Like a scratch made by some gigantic claymore (Scottish great sword), the Great Glen cuts diagonally across the Scottish Highland from the Atlantic Ocean to the North Sea. Ribbon-shaped lochs – Ness, Oich and Lochy – fill most of the glen’s 55-mile (88km) floor, and together with the canal that links them, they make Scotland north of the glen more or less an island.
Mountains rise abruptly from both sides of the lochs. Woodland on the lower slopes gives way to heather or rough grassland higher up, and on the highest summits, only alpine plants such as dwarf willow can survive. Rivers in side glens cascade over waterfalls and through wooded ravines on their way down to the lochs.
The story of the glen goes back more than 350 million years to a time when colossal upheavals in the Earth’s crust led to the fracture in the crust known as the Great Glen fault. The movement of rocks along the fault has not finished yet, and minor earthquakes still occur in the area. The worst on record, in 1816, sent slates falling from roofs in Inverness, at the northern end of the glen.
While the glen was being formed the rocks that lay on either side of the fault were crushed, making them easily attacked by rivers and Ice. Glaciers filled the glen during the Ice Ages, and rocks caught in the slow-moving ice acted like sandpaper, gouging away the valley sides and floor. The result was the steep hillsides which contribute so much to the glen’s granduer.
Corridor across Scotland
From the earliest, the glen was the only practicable route across this part of Scotland. The English appreciated its strategic importance in the 17th and 18th centuries and built forts to control the turbulent Highland clans – Fort William at the glen’s western end, Fort Augustus at the southern end of Loch Ness, and Fort George near Inverness.

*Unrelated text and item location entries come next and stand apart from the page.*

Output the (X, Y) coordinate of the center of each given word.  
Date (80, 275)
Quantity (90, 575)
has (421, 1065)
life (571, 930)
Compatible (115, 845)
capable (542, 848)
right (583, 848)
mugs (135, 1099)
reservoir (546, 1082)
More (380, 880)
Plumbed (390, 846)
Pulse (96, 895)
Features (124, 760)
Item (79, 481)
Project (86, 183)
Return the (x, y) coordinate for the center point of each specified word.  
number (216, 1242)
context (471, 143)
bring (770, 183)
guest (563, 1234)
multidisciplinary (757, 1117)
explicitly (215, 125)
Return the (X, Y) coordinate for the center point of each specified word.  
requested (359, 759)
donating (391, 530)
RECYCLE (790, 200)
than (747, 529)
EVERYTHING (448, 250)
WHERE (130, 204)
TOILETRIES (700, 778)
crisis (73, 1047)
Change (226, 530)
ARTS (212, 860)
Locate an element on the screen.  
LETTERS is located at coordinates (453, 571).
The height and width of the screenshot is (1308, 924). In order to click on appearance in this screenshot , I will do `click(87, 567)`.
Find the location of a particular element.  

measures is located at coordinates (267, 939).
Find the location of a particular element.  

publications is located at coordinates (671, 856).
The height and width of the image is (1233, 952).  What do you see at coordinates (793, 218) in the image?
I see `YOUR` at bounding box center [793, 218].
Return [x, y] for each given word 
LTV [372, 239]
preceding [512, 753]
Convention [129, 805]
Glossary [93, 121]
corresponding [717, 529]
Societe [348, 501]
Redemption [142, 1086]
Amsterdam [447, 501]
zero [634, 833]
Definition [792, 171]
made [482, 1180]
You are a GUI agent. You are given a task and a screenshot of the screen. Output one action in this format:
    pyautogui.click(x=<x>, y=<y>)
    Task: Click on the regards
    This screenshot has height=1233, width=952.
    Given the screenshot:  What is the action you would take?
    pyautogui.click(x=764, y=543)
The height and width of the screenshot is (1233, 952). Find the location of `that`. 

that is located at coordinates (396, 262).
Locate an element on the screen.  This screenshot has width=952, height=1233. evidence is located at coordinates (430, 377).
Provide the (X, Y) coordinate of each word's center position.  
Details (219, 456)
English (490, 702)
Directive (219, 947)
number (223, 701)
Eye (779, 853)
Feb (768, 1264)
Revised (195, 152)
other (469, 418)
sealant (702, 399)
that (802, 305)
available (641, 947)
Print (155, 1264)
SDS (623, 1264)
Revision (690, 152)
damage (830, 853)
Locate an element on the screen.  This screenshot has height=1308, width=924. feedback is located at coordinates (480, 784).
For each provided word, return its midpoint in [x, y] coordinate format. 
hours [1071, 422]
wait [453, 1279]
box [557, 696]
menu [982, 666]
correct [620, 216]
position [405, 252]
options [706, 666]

In the early 19th century, poverty and emigration were rife in the Highlands and the Caledonian Canal was built in an attempt to encourage trade and boost the economy. It connected the lochs and therefore provided ships with a trade route that avoided the long and dangerous journey around Scotland’s north coast. Work on the canal began in 1804 under the direction of the engineer Thomas Telford, and it took 18 years to construct the separate lengths of waterways that link the lochs.
Wildlife in the glen is abundant and varied. Wildcats and pine martens are more common than they once were, and red squirrels, which were almost exterminated during the 19th century, now flourish in pine forests. The osprey, the rarest and most magnificent of fish-eating birds, is now seen from time to time after a long absence. The lochs are the last stronghold of Scottish otters.
One aspect of the Great Glen’s wildlife is the subject of intense speculation. In the 6th century, St Columbia is said to have confronted a monster in Loch Ness which was terrorising local villagers.
Since the 1930s, when the road along the loch’s western shore opened, dozens of people claim to have seen ‘Nessie’, The loch’s mysterious inhabitant has been described, amongst other things, as a plesiosaur preserved from 70 million years ago, a ‘Kelpie’ or water sprite, a sea serpent, a Viking ship and oil drums. But so far Nessie has been shy of investigators, who have used hot-air balloons, searchlights, and even submarines and a sonar scan in their search for life in the loch’s deep waters.